I refuse to do it that way.

  • Systematization can't be the way someone else does things superimposed on you, unless you happen to work in a similar way. Again, how my brain works isn't necessarily how your brain works. Just because some system looks fancy and cool in a magazine doesn't mean it is for you, in practical terms. Maybe you like to see your tools when you're working so you know what you have to work with. I hate clutter and have to put everything away to feel comfortable. Ergo, my system wouldn't work for you, even if you might aspire to it.

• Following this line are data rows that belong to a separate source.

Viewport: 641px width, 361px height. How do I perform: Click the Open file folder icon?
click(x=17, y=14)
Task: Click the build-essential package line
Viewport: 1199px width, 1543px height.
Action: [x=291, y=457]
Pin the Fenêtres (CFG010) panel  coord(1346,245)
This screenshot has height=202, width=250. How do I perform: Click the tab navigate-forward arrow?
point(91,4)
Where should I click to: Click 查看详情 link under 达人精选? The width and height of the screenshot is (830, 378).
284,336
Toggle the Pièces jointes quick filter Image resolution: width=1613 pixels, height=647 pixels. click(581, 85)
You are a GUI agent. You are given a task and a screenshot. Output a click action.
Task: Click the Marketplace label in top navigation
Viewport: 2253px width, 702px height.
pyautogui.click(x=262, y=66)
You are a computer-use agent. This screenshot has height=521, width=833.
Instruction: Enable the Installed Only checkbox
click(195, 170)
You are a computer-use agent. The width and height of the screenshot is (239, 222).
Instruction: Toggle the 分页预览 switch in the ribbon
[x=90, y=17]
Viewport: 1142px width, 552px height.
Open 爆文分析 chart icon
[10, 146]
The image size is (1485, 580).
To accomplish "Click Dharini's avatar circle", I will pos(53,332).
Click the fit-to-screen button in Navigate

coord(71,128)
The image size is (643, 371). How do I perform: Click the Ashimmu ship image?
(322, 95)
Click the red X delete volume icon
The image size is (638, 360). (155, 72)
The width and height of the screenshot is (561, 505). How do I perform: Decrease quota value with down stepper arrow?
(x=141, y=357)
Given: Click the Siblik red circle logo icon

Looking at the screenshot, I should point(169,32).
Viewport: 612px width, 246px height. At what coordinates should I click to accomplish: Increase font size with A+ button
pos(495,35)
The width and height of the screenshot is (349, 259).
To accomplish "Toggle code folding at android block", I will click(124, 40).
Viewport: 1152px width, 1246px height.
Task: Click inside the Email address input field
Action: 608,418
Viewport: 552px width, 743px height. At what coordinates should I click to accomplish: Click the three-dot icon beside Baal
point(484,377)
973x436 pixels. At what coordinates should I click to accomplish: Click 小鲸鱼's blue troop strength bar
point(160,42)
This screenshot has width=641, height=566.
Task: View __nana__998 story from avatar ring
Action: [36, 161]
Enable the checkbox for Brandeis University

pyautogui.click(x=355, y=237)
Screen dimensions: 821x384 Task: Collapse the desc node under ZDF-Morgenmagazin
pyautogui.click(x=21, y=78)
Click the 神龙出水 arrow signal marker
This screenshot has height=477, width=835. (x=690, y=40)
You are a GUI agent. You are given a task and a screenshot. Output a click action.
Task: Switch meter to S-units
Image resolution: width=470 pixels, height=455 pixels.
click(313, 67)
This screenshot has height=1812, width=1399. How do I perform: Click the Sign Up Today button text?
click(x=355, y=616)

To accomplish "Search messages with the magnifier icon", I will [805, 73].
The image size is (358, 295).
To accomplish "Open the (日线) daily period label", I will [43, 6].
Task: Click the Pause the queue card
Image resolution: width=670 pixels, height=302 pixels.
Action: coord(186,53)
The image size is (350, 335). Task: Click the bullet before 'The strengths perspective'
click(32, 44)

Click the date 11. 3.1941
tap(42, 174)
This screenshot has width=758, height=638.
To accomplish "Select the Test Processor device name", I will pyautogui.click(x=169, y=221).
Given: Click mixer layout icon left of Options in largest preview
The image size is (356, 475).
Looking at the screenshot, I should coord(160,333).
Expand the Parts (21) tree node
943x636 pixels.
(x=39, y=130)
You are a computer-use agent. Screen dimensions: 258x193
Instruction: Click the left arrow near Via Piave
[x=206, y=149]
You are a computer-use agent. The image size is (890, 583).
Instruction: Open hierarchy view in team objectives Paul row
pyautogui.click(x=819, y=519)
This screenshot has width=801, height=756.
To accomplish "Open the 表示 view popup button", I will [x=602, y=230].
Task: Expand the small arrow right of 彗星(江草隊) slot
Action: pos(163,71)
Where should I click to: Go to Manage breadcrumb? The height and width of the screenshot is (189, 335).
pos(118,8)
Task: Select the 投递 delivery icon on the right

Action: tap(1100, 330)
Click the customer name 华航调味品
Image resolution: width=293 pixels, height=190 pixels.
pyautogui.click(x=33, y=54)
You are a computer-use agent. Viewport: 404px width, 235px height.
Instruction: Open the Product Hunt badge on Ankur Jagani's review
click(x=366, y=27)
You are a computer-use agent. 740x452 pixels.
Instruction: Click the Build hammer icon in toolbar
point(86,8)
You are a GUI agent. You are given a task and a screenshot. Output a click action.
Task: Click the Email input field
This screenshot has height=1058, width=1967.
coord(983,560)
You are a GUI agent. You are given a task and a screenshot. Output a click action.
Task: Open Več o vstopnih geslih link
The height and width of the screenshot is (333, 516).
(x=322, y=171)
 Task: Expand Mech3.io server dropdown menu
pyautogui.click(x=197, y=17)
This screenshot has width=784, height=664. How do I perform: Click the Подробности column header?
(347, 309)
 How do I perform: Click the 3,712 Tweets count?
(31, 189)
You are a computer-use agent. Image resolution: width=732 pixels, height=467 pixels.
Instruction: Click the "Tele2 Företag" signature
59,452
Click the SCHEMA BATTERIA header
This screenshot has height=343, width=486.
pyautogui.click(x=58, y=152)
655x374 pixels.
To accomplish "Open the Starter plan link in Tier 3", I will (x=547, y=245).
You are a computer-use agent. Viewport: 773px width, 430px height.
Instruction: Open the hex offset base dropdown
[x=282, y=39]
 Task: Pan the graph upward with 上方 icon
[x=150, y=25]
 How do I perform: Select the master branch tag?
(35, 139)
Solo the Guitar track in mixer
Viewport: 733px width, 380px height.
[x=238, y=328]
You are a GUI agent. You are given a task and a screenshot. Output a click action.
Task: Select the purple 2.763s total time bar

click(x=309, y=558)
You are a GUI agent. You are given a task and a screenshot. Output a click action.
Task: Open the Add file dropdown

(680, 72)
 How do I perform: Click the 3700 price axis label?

  • Systematization is an organic process that emerges as you learn how to do something well. The more you know about something, the better you understand what needs to be done. The more you do what needs to be done, the better you understand your own preferences for how to do it. In other words, once your skill set reaches a tipping point, YOUR obvious system will emerge. Confession: I don't know how to run a business. To quote The Princess Bride, "I have no gift for strategy." IN THIS WAY. My brain obviously knows how to strategize structure and systems, but that has to be applied to something I know how to do already for my gifts to kick in to their fullest. So for a household, I'm all about systems and structure, thanks to my parents who made me do chores from the time I was 5. But when it comes to figuring out my marketing pipeline, for example, I'm all, "I know, I'll Feng Shui my bedroom!" [Read: instead of working on my damn pipeline, which I have no idea how to do.] But I'm learning and have thankfully found some guidance that really resonates with me. And I know that with time, focused attention, and practice, I'll get a system and structure going here too, one that suits me. It's the combination of practice, together with the articulation of your authentic self that makes for a sustainable system.
  • You have to care enough to do something about it. Another confession: My computer is something of a mess because I'm a digital hoarder. But guess what? I don't care. I have a vague sense that I should care, I'm supposed to care, and blahblahblah, but really, I don't care. Having papers that I wrote in undergrad on my computer doesn't bother me. I MIGHT NEED THEM. Someone could certainly come in and shame me about this, but having a cleaned up computer is not a priority for me. And that's OK! So if you feel like you have the nagging sense (or someone is literally nagging you) that you should be doing _______, but really it isn't impacting anyone's quality of life that much, is it really a problem? If it ain't broke and all that...
  • You may actually already have a system in place without realizing it. Let's say that every time you come home you dump your coat, keys, and bag in a particular place in your house. You do it every time, without thinking about it. Dude, that is your system. If it is bothering you and you want to gussy up the place, put some hooks to hang your things on right above your current dumping spot. Et voila! A formal system! Now it's a small leap to making the habit of hanging things up vs. dumping them on the floor--as opposed to forcing yourself to walk across the room to your coat closet to put the things away because that's where some architect or designer decided they "should" live.

So that's what I've got so far. What do you think? What helps you to make a system or a routine? What helps you to stick with it? Why haven't systems or routines worked for you in the past?